[PROVIDED PASSAGE]
If they had their way, the Ford brothers would be able to override the wishes of a council that didn't vote the way they wanted.
Since he swept into office, Mayor Rob Ford and his older brother, councillor Doug Ford, have established a highly centralized administration that holds the reins of power tightly.
Not tightly enough, Doug Ford said in an interview this week.
"I believe in a strong mayor system, like they have in the States. The mayor should have veto power ... so he has enough power to stop council," Mr. Ford said. "The mayor should be the mayor. At the end of the day ... the mayor's responsible for everything."
It's been a tough transition for the Ford camp to shift from a highly partisan, highly successful mayoral campaign to the enforced diplomacy of governing, attempting to woo councillors and win votes on a 45-person council with no party system, in which the mayor has only one ballot to cast.
"You've always got that council. You've got to have your 23 votes to get it passed," Mr. Ford said.
He'd like the mayor to be able to override council "100 per cent. … So the mayor has veto power."
It's a model that closely mirrors an American system, which favours strong mayors who wield more clout than what former mayor David Crombie called the "bully pulpit" and single vote on council. In some U.S. cities, a two-thirds majority of council is required to overrule the mayor's desire.
"Mayor Daly, in Chicago" - Doug Ford noted, citing a role model of the Ford brothers, whose label business has close ties to the U.S. city. "He got things done."

[DATA LINES]
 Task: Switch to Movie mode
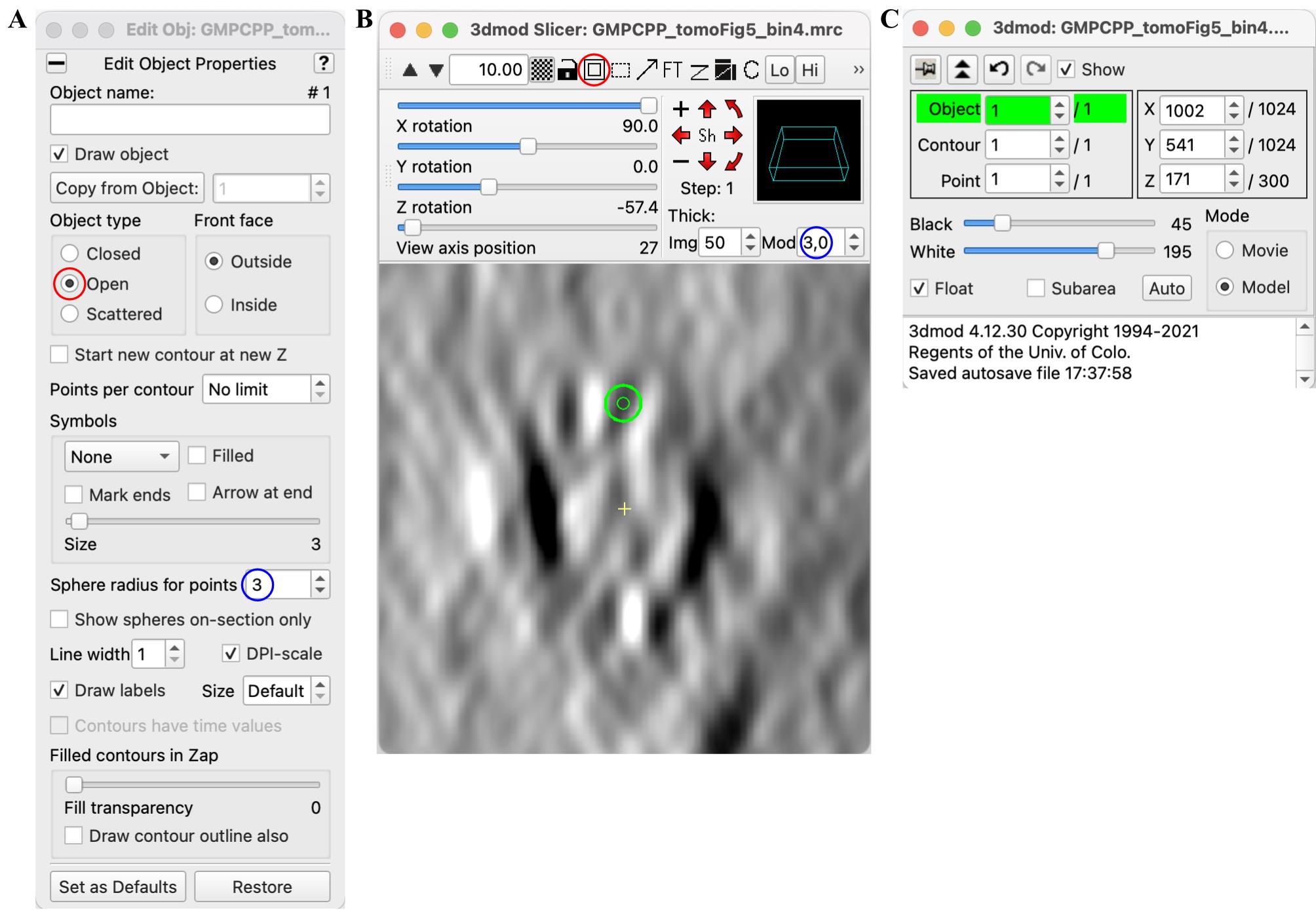point(1224,250)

[PROMPT 1] List every person named in the article on the Ford brothers and mayoral power.
[PROMPT 2] In the article on the Ford brothers and mayoral power, how many people sit on the council?
[PROMPT 3] Condense the paragraph of the article on the Ford brothers and mayoral power that begins "It's a model that closely mirrors" into one shorter sentence, keeping its main facts.

[PROBLEM SOLUTION 1]
Rob Ford
Doug Ford
David Crombie
Mayor Daly

[PROBLEM SOLUTION 2] 45

[PROBLEM SOLUTION 3] The model resembles an American system in which strong mayors hold more clout than the "bully pulpit" and single council vote described by former mayor David Crombie, and some U.S. cities require a two-thirds council majority to overrule the mayor.